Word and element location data
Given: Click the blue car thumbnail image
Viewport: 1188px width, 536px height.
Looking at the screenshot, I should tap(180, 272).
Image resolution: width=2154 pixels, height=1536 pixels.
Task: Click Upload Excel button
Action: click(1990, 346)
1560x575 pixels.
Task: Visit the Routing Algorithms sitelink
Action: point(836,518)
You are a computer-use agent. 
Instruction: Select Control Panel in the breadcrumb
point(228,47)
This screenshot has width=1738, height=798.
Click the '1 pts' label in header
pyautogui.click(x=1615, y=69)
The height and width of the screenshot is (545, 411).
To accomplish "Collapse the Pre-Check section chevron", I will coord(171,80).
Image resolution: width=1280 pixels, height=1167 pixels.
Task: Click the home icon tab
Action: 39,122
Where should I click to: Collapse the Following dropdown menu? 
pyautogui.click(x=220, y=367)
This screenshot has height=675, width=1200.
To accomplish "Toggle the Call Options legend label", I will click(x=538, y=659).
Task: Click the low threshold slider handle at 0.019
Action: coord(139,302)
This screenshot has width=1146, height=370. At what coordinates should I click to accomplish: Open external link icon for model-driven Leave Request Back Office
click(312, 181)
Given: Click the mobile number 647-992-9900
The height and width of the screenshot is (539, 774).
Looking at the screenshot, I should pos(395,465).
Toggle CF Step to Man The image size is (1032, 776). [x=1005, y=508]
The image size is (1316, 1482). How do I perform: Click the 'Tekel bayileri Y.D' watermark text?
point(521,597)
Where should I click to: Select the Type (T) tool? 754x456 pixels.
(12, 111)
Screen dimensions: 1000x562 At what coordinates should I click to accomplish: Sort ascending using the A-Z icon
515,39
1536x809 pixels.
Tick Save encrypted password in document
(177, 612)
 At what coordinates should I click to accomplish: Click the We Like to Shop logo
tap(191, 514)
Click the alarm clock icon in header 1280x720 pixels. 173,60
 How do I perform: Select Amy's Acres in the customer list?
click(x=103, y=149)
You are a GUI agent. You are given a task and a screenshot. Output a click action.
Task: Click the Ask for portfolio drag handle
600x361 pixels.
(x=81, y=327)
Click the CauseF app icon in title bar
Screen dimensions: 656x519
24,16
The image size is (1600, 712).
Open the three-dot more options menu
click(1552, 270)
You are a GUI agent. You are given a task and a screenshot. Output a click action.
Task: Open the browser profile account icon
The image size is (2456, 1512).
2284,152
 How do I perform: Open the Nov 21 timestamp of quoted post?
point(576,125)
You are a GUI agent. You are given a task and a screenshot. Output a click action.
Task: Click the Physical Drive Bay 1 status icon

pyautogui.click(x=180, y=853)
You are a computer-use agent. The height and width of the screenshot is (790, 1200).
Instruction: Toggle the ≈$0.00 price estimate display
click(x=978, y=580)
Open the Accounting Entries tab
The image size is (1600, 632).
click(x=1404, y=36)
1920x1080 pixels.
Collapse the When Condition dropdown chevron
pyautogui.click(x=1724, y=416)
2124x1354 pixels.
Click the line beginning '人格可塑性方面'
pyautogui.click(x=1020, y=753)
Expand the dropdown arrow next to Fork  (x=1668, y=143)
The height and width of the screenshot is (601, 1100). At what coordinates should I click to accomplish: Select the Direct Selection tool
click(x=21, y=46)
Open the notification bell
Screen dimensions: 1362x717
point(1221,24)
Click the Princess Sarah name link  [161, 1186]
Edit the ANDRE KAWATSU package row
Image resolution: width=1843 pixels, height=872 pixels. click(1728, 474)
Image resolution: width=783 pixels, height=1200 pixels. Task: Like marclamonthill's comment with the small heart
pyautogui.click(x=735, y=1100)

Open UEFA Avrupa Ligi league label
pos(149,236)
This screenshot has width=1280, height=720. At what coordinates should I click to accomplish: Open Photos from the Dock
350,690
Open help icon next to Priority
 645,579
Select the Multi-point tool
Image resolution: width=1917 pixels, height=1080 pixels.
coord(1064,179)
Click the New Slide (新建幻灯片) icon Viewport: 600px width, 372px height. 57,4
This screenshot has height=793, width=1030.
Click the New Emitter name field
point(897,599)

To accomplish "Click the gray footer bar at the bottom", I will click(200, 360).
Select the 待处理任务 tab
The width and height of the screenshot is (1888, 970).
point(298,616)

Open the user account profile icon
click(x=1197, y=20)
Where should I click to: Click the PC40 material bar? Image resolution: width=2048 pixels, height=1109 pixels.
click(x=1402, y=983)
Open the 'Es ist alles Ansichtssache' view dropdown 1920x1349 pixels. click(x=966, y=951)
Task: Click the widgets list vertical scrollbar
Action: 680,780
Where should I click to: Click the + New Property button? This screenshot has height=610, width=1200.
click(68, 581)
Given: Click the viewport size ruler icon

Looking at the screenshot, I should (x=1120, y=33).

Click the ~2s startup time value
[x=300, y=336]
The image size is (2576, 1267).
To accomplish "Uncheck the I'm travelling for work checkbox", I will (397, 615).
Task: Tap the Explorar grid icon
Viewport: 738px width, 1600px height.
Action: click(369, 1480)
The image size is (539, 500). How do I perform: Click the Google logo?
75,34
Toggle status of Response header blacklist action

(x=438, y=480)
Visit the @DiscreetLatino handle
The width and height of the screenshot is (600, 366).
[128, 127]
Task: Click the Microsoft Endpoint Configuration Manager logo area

▶ **OBJECTIVE**
Put the lines above into a JSON list of strings, with one string per line and no entries for blank lines.

▶ **SOLVED EXERCISE**
[
  "Given: Click the blue car thumbnail image",
  "Viewport: 1188px width, 536px height.",
  "Looking at the screenshot, I should tap(180, 272).",
  "Image resolution: width=2154 pixels, height=1536 pixels.",
  "Task: Click Upload Excel button",
  "Action: click(1990, 346)",
  "1560x575 pixels.",
  "Task: Visit the Routing Algorithms sitelink",
  "Action: point(836,518)",
  "You are a computer-use agent. ",
  "Instruction: Select Control Panel in the breadcrumb",
  "point(228,47)",
  "This screenshot has width=1738, height=798.",
  "Click the '1 pts' label in header",
  "pyautogui.click(x=1615, y=69)",
  "The height and width of the screenshot is (545, 411).",
  "To accomplish \"Collapse the Pre-Check section chevron\", I will coord(171,80).",
  "Image resolution: width=1280 pixels, height=1167 pixels.",
  "Task: Click the home icon tab",
  "Action: 39,122",
  "Where should I click to: Collapse the Following dropdown menu? ",
  "pyautogui.click(x=220, y=367)",
  "This screenshot has height=675, width=1200.",
  "To accomplish \"Toggle the Call Options legend label\", I will click(x=538, y=659).",
  "Task: Click the low threshold slider handle at 0.019",
  "Action: coord(139,302)",
  "This screenshot has width=1146, height=370. At what coordinates should I click to accomplish: Open external link icon for model-driven Leave Request Back Office",
  "click(312, 181)",
  "Given: Click the mobile number 647-992-9900",
  "The height and width of the screenshot is (539, 774).",
  "Looking at the screenshot, I should pos(395,465).",
  "Toggle CF Step to Man The image size is (1032, 776). [x=1005, y=508]",
  "The image size is (1316, 1482). How do I perform: Click the 'Tekel bayileri Y.D' watermark text?",
  "point(521,597)",
  "Where should I click to: Select the Type (T) tool? 754x456 pixels.",
  "(12, 111)",
  "Screen dimensions: 1000x562 At what coordinates should I click to accomplish: Sort ascending using the A-Z icon",
  "515,39",
  "1536x809 pixels.",
  "Tick Save encrypted password in document",
  "(177, 612)",
  " At what coordinates should I click to accomplish: Click the We Like to Shop logo",
  "tap(191, 514)",
  "Click the alarm clock icon in header 1280x720 pixels. 173,60",
  " How do I perform: Select Amy's Acres in the customer list?",
  "click(x=103, y=149)",
  "You are a GUI agent. You are given a task and a screenshot. Output a click action.",
  "Task: Click the Ask for portfolio drag handle",
  "600x361 pixels.",
  "(x=81, y=327)",
  "Click the CauseF app icon in title bar",
  "Screen dimensions: 656x519",
  "24,16",
  "The image size is (1600, 712).",
  "Open the three-dot more options menu",
  "click(1552, 270)",
  "You are a GUI agent. You are given a task and a screenshot. Output a click action.",
  "Task: Open the browser profile account icon",
  "The image size is (2456, 1512).",
  "2284,152",
  " How do I perform: Open the Nov 21 timestamp of quoted post?",
  "point(576,125)",
  "You are a GUI agent. You are given a task and a screenshot. Output a click action.",
  "Task: Click the Physical Drive Bay 1 status icon",
  "pyautogui.click(x=180, y=853)",
  "You are a computer-use agent. The height and width of the screenshot is (790, 1200).",
  "Instruction: Toggle the ≈$0.00 price estimate display",
  "click(x=978, y=580)",
  "Open the Accounting Entries tab",
  "The image size is (1600, 632).",
  "click(x=1404, y=36)",
  "1920x1080 pixels.",
  "Collapse the When Condition dropdown chevron",
  "pyautogui.click(x=1724, y=416)",
  "2124x1354 pixels.",
  "Click the line beginning '人格可塑性方面'",
  "pyautogui.click(x=1020, y=753)",
  "Expand the dropdown arrow next to Fork  (x=1668, y=143)",
  "The height and width of the screenshot is (601, 1100). At what coordinates should I click to accomplish: Select the Direct Selection tool",
  "click(x=21, y=46)",
  "Open the notification bell",
  "Screen dimensions: 1362x717",
  "point(1221,24)",
  "Click the Princess Sarah name link  [161, 1186]",
  "Edit the ANDRE KAWATSU package row",
  "Image resolution: width=1843 pixels, height=872 pixels. click(1728, 474)",
  "Image resolution: width=783 pixels, height=1200 pixels. Task: Like marclamonthill's comment with the small heart",
  "pyautogui.click(x=735, y=1100)",
  "Open UEFA Avrupa Ligi league label",
  "pos(149,236)",
  "This screenshot has width=1280, height=720. At what coordinates should I click to accomplish: Open Photos from the Dock",
  "350,690",
  "Open help icon next to Priority",
  " 645,579",
  "Select the Multi-point tool",
  "Image resolution: width=1917 pixels, height=1080 pixels.",
  "coord(1064,179)",
  "Click the New Slide (新建幻灯片) icon Viewport: 600px width, 372px height. 57,4",
  "This screenshot has height=793, width=1030.",
  "Click the New Emitter name field",
  "point(897,599)",
  "To accomplish \"Click the gray footer bar at the bottom\", I will click(200, 360).",
  "Select the 待处理任务 tab",
  "The width and height of the screenshot is (1888, 970).",
  "point(298,616)",
  "Open the user account profile icon",
  "click(x=1197, y=20)",
  "Where should I click to: Click the PC40 material bar? Image resolution: width=2048 pixels, height=1109 pixels.",
  "click(x=1402, y=983)",
  "Open the 'Es ist alles Ansichtssache' view dropdown 1920x1349 pixels. click(x=966, y=951)",
  "Task: Click the widgets list vertical scrollbar",
  "Action: 680,780",
  "Where should I click to: Click the + New Property button? This screenshot has height=610, width=1200.",
  "click(68, 581)",
  "Given: Click the viewport size ruler icon",
  "Looking at the screenshot, I should (x=1120, y=33).",
  "Click the ~2s startup time value",
  "[x=300, y=336]",
  "The image size is (2576, 1267).",
  "To accomplish \"Uncheck the I'm travelling for work checkbox\", I will (397, 615).",
  "Task: Tap the Explorar grid icon",
  "Viewport: 738px width, 1600px height.",
  "Action: click(369, 1480)",
  "The image size is (539, 500). How do I perform: Click the Google logo?",
  "75,34",
  "Toggle status of Response header blacklist action",
  "(x=438, y=480)",
  "Visit the @DiscreetLatino handle",
  "The width and height of the screenshot is (600, 366).",
  "[128, 127]",
  "Task: Click the Microsoft Endpoint Configuration Manager logo area"
]